_Work task 1_
Using the Vibium daemon architecture page, decide whether each statement agrees with it, answering yes or no and quoting the deciding words: (a) in daemon mode, later commands reuse the browser that is already running; (b) oneshot mode can be turned on with an environment variable; (c) the daemon stop command shuts down the daemon but leaves the browser running.
_Work task 2_
Write the next part of the page on Vibium's daemon architecture, picking up after its last line.

Daemon Architecture: Process Model and Browser Lifecycle
Two Modes of Operation
Vibium operates in two modes, chosen per-command:
Daemon Mode (Default)
A background process keeps Chrome running between commands. Fast and stateful.
# First command: daemon starts, Chrome launches
vibe-check navigate https://example.com # ~2s (cold start)
# Subsequent commands: reuse existing browser
vibe-check text "h1" # ~100ms (hot)
vibe-check click "a" # ~200ms (hot)
vibe-check screenshot -o shot.png # ~300ms (hot)
# Explicit control
vibe-check daemon status # Check if running
vibe-check daemon stop # Kill daemon + browser
Best for:
- Interactive testing sessions
- Agent-driven multi-step flows
- Development and debugging
Oneshot Mode
Fresh browser per command. Isolated and stateless.
# Each command: launch → execute → teardown
vibe-check navigate https://example.com --oneshot # ~2s
vibe-check text "h1" --oneshot # ~2s (new browser!)
# Or via environment variable
VIBIUM_ONESHOT=1 vibe-check navigate https://example.com
Best for:
- CI/CD pipelines
- Parallel test execution
- Tests that need clean state
The Process Tree
When Vibium launches a browser session:
clicker (Go binary, ~10MB)
└── chromedriver
└── Chrome for Testing (main browser process)
├── chrome_crashpad_handler (crash reporting)
├── GPU helper
├── Network helper
├── Storage helper
├── Renderer helper (one per tab/frame)

_Supplied material_

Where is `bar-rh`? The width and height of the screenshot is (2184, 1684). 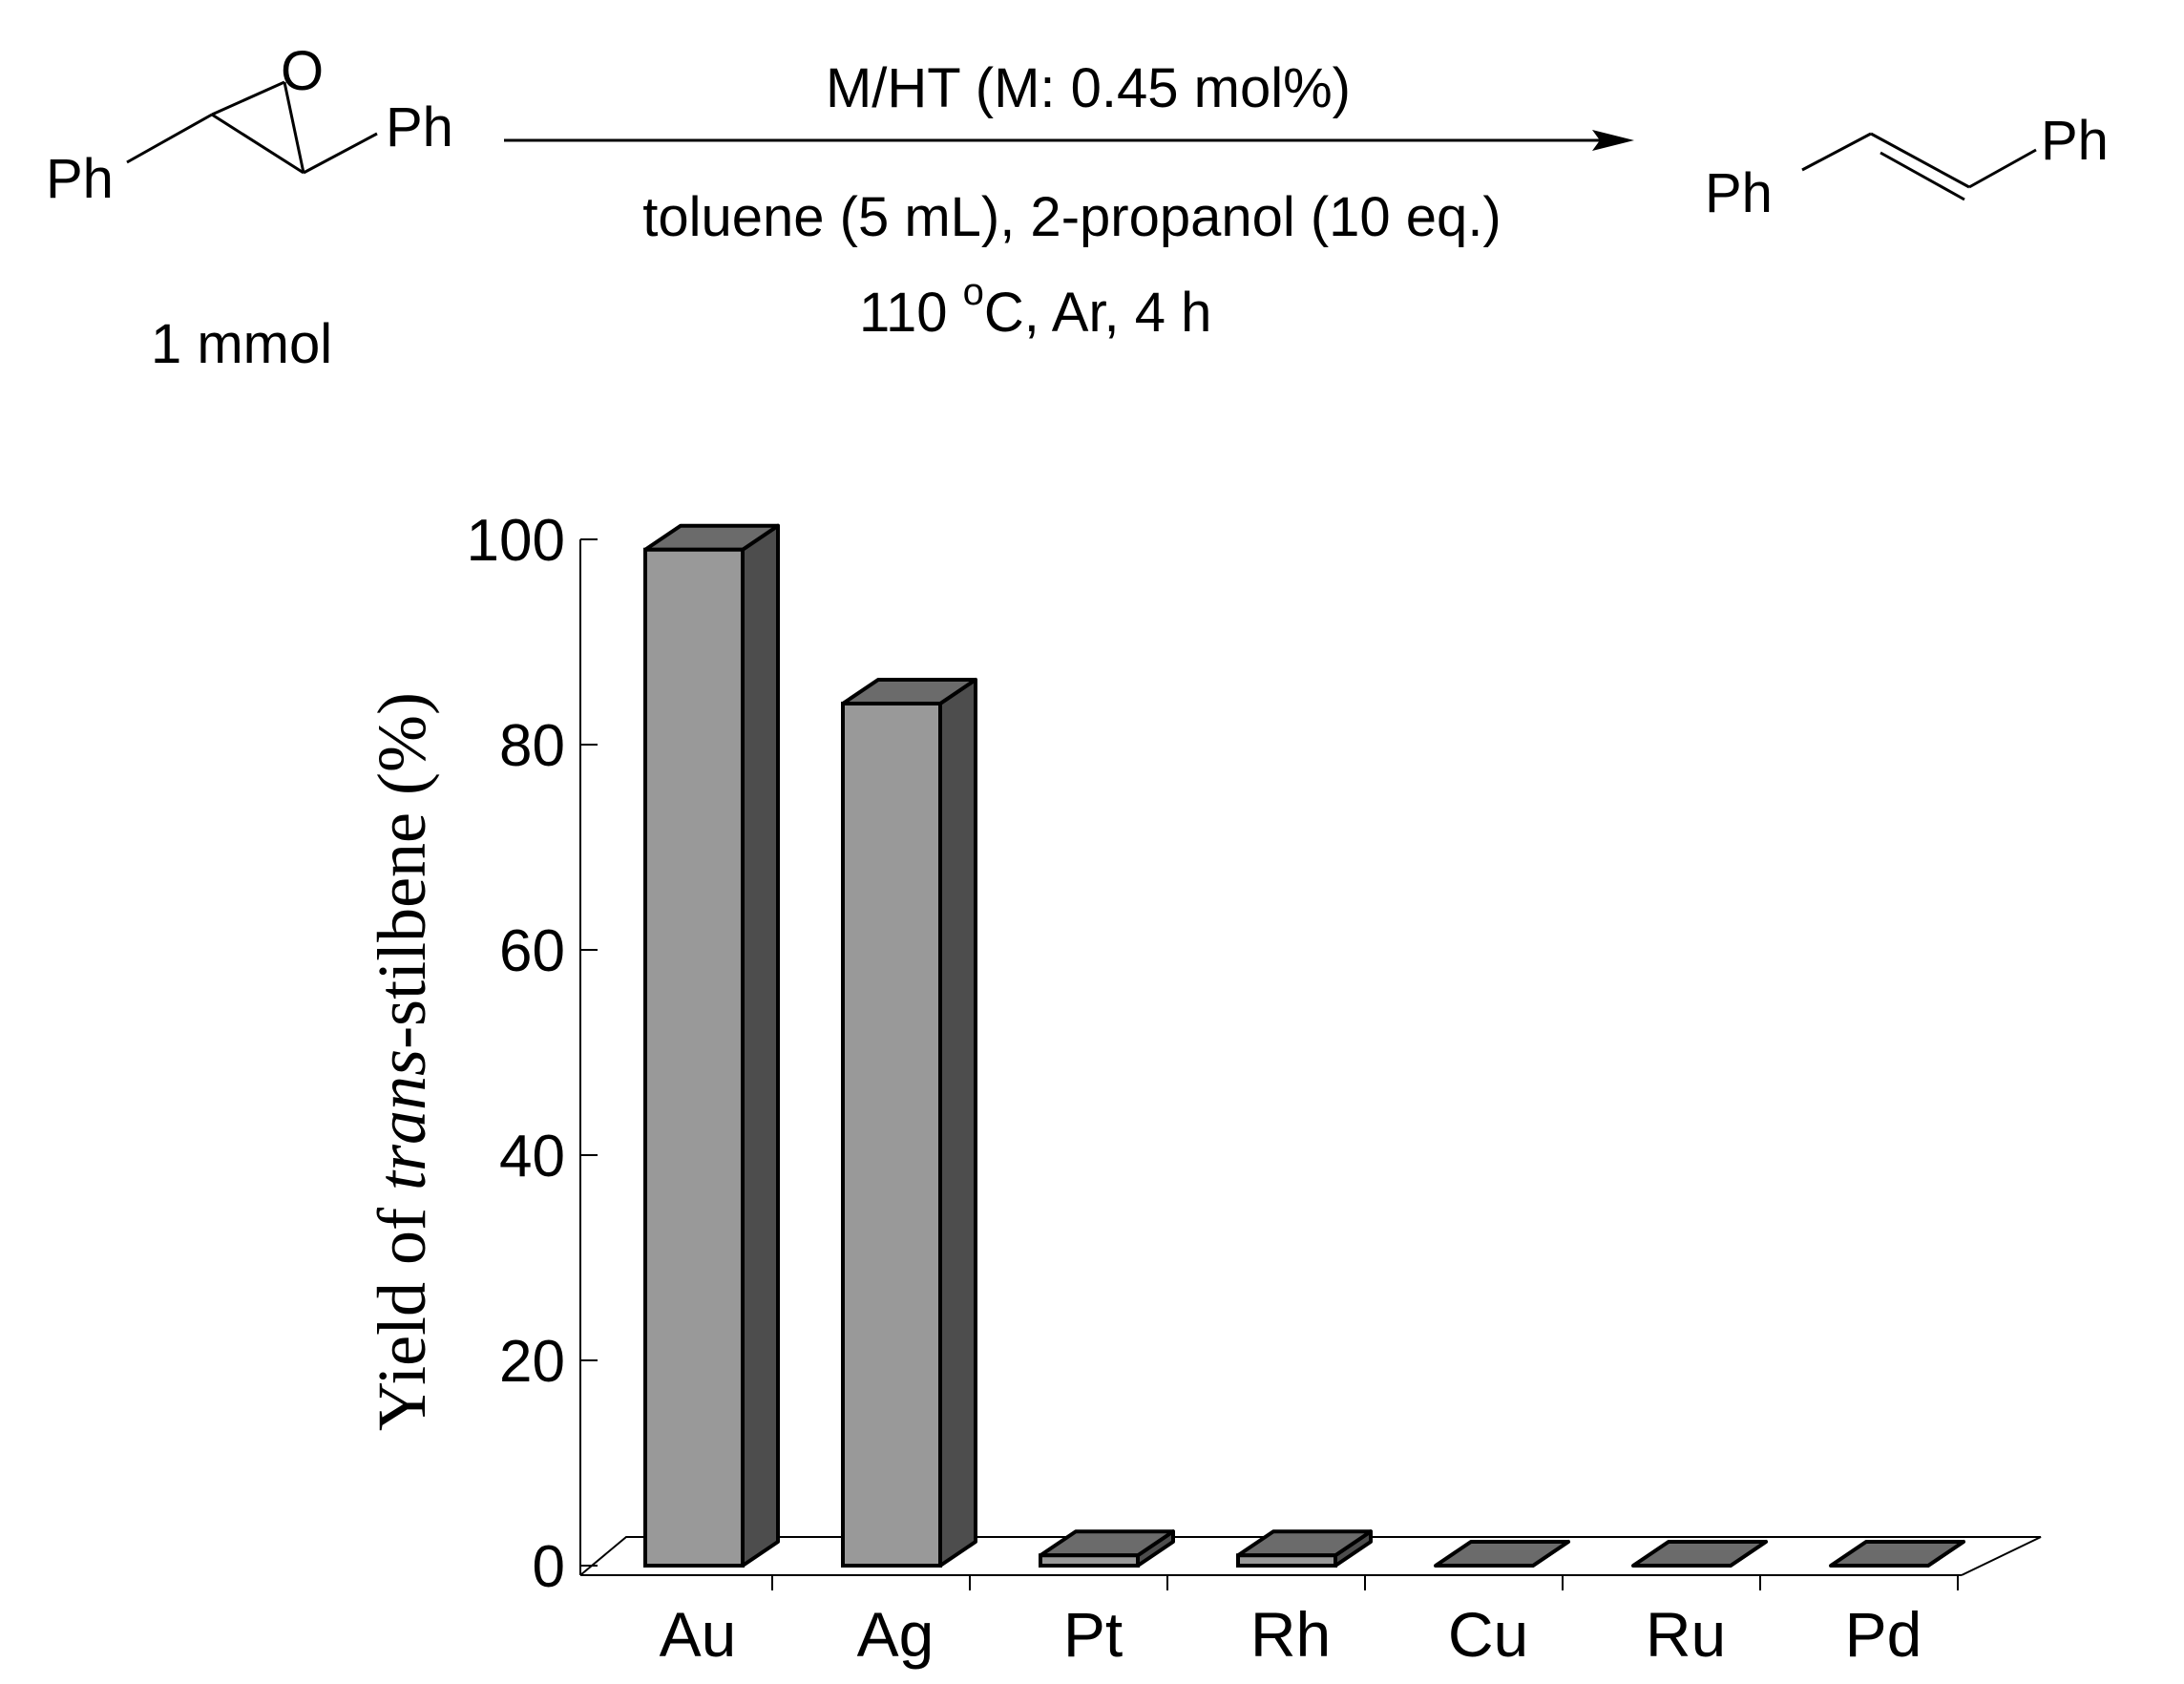
bar-rh is located at coordinates (1305, 1548).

_Task output 1_
(a) Yes: "# Subsequent commands: reuse existing browser"
(b) Yes: "# Or via environment variable"
(c) No: "vibe-check daemon stop # Kill daemon + browser"

_Task output 2_
└── ...more helpers
A single session spawns 8-12 OS processes. This matters for:
- Resource planning (memory, CPU)
- Process cleanup (killing one doesn't kill all)
- CI environments (container limits)
The Zombie Problem
What Goes Wrong
When chromedriver is killed, its children (Chrome + helpers) get reparented to PID 1 (launchd on macOS, init on Linux) before the cleanup code can reach them. They become orphans:
Before kill: After chromedriver dies:
clicker clicker
└── chromedriver (gone - killed)
└── Chrome Chrome (parent = PID 1, orphaned!)
└── GPU helper └── GPU helper
└── Renderer └── Renderer
Why Not Kill Chrome First?
The naive approach — "just kill Chrome before chromedriver" — fails because:
- Sending
DELETE /sessionto chromedriver can be interrupted by signals - The HTTP request might time out
- Chromedriver might die before Chrome fully terminates
- Race conditions between the cleanup sequence and OS process management
The Solution: Three-Phase Cleanup
Implemented in launcher.go:Close():
// Phase 1: Polite request
// Send DELETE /session to chromedriver → asks Chrome to quit gracefully
// Best effort, may fail
// Phase 2: Kill process tree
func killProcessTree(pid int) {
descendants := getDescendants(pid) // recursive pgrep -P
// Kill deepest children first (reverse order)
for i := len(descendants) - 1; i >= 0; i-- {
syscall.Kill(descendants[i], syscall.SIGKILL)
}
syscall.Kill(pid, syscall.SIGKILL)
}
// Phase 3: Orphan sweep
// Find Chrome/chromedriver processes with parent PID 1
// These escaped the tree kill — terminate them
killOrphanedChromeProcesses()
What If the Clicker Itself Dies?
| Scenario | What Happens | Cleanup |
|---|---|---|
| Normal exit | Close() runs all three phases |
Automatic |
| Ctrl+C (SIGINT) | Signal handler calls KillAll() |
Automatic |
kill -9 (SIGKILL) |
Nothing can intercept this | Orphans remain until next session |
| System crash | Process table wiped | OS handles it |
For development, make double-tap kills all Chrome for Testing and chromedriver processes:
# Manual cleanup during development
make double-tap
# Debugging: check for orphans
pgrep -lf 'Chrome for Testing'
pgrep -lf chromedriver
# Check parent PIDs (orphans have PPID = 1)
ps -o pid,ppid,comm -p $(pgrep -f 'Chrome for Testing')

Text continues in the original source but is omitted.